* ACTIVITY *
Wherever a picture appears in the data below, omit it, and restate everything else word for word.
··· DATA LISTING ···
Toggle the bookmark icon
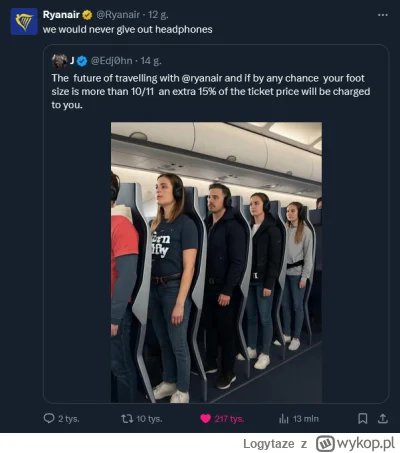Screen dimensions: 400x453 [x=363, y=418]
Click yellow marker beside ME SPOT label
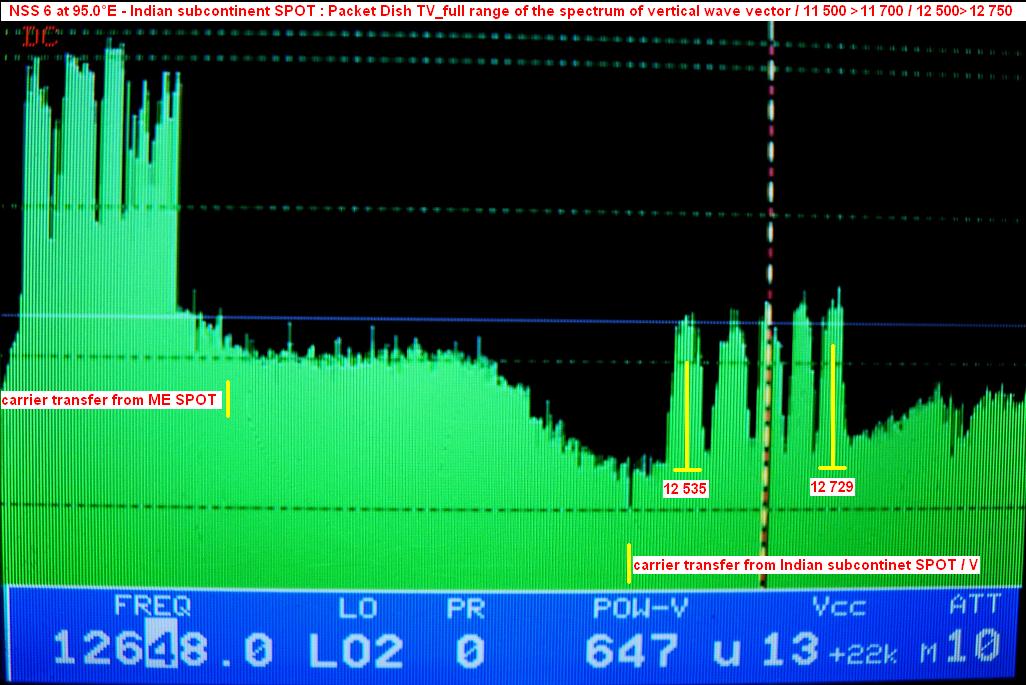 click(x=228, y=399)
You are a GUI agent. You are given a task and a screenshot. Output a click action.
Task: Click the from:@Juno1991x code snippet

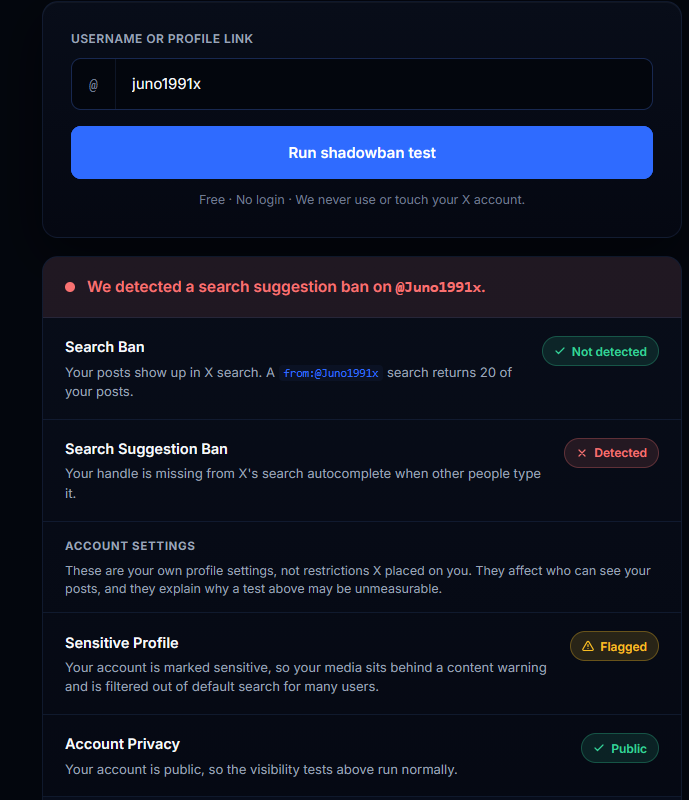coord(331,373)
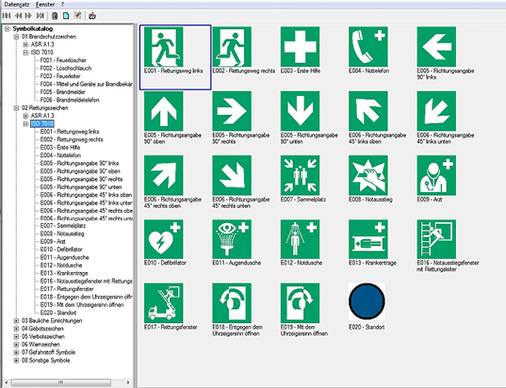Collapse the 01 Brandschutzzeichen node
Image resolution: width=506 pixels, height=388 pixels.
pyautogui.click(x=16, y=37)
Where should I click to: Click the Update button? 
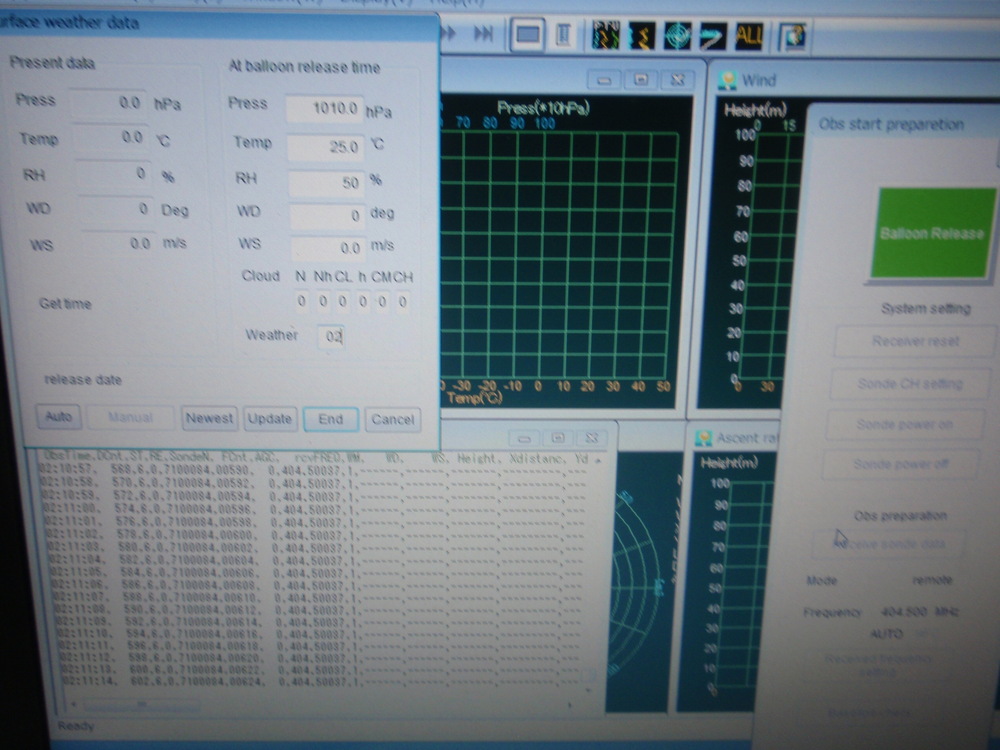(269, 419)
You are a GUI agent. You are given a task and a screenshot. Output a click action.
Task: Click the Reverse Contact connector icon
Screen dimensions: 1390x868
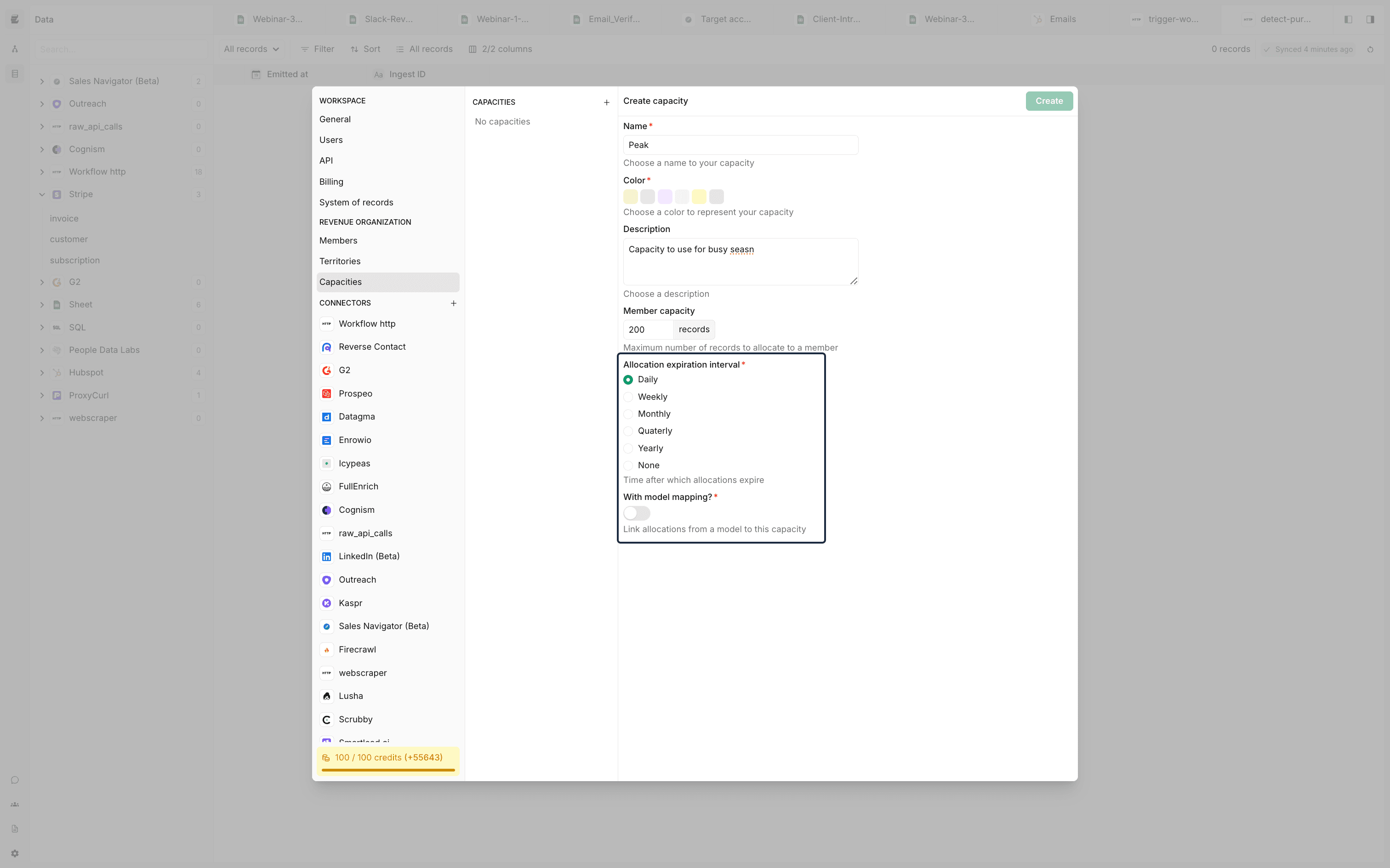327,346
···
* WRITTEN REPLY *
Toggle the bookmark icon
Screen dimensions: 400x453 [x=363, y=418]
Click yellow marker beside ME SPOT label
 click(x=228, y=399)
You are a GUI agent. You are given a task and a screenshot. Output a click action.
Task: Click the from:@Juno1991x code snippet

coord(331,373)
Collapse the 01 Brandschutzzeichen node
Image resolution: width=506 pixels, height=388 pixels.
pyautogui.click(x=16, y=37)
Where should I click to: Click the Update button? 
(269, 419)
You are a GUI agent. You are given a task and a screenshot. Output a click action.
Task: Click the Reverse Contact connector icon
Screen dimensions: 1390x868
327,346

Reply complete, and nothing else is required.